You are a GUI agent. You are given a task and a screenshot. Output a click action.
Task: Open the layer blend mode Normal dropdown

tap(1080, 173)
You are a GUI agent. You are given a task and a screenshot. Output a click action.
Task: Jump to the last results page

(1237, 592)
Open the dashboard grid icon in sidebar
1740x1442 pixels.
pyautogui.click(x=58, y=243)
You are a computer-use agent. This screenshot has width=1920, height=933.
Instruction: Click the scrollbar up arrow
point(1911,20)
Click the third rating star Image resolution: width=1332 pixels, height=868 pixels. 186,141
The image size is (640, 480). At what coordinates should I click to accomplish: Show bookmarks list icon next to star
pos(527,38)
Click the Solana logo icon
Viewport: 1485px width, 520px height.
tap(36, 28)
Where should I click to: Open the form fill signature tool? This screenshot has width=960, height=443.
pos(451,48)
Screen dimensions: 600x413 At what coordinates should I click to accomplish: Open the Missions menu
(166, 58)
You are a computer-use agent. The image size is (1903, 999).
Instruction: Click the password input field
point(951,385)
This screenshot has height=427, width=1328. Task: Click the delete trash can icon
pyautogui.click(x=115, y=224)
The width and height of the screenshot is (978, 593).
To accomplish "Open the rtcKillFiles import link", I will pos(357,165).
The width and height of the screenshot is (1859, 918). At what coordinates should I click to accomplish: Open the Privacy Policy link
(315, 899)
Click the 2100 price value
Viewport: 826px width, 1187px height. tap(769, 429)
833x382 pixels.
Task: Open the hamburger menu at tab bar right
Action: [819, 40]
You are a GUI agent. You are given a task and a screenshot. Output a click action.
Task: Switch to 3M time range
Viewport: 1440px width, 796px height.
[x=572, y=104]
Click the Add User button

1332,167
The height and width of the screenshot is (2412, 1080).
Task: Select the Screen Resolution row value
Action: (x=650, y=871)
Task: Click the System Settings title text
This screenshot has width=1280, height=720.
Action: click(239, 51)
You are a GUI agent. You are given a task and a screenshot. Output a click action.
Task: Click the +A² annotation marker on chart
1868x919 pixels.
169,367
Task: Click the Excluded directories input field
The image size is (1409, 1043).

===============

> [Exercise]: Each of the entries must be set down exactly, none omitted.

> [Answer box]:
You are a GUI agent. You are given a task and a screenshot. Output a click action.
Task: Open the layer blend mode Normal dropdown

tap(1080, 173)
You are a GUI agent. You are given a task and a screenshot. Output a click action.
Task: Jump to the last results page

(1237, 592)
Open the dashboard grid icon in sidebar
1740x1442 pixels.
pyautogui.click(x=58, y=243)
You are a computer-use agent. This screenshot has width=1920, height=933.
Instruction: Click the scrollbar up arrow
point(1911,20)
Click the third rating star Image resolution: width=1332 pixels, height=868 pixels. 186,141
The image size is (640, 480). At what coordinates should I click to accomplish: Show bookmarks list icon next to star
pos(527,38)
Click the Solana logo icon
Viewport: 1485px width, 520px height.
tap(36, 28)
Where should I click to: Open the form fill signature tool? This screenshot has width=960, height=443.
pos(451,48)
Screen dimensions: 600x413 At what coordinates should I click to accomplish: Open the Missions menu
(166, 58)
You are a computer-use agent. The image size is (1903, 999).
Instruction: Click the password input field
point(951,385)
This screenshot has height=427, width=1328. Task: Click the delete trash can icon
pyautogui.click(x=115, y=224)
The width and height of the screenshot is (978, 593).
To accomplish "Open the rtcKillFiles import link", I will pos(357,165).
The width and height of the screenshot is (1859, 918). At what coordinates should I click to accomplish: Open the Privacy Policy link
(315, 899)
Click the 2100 price value
Viewport: 826px width, 1187px height. tap(769, 429)
833x382 pixels.
Task: Open the hamburger menu at tab bar right
Action: [819, 40]
You are a GUI agent. You are given a task and a screenshot. Output a click action.
Task: Switch to 3M time range
Viewport: 1440px width, 796px height.
[x=572, y=104]
Click the Add User button

1332,167
The height and width of the screenshot is (2412, 1080).
Task: Select the Screen Resolution row value
Action: (x=650, y=871)
Task: Click the System Settings title text
This screenshot has width=1280, height=720.
Action: click(239, 51)
You are a GUI agent. You are given a task and a screenshot. Output a click action.
Task: Click the +A² annotation marker on chart
1868x919 pixels.
169,367
Task: Click the Excluded directories input field
The image size is (1409, 1043).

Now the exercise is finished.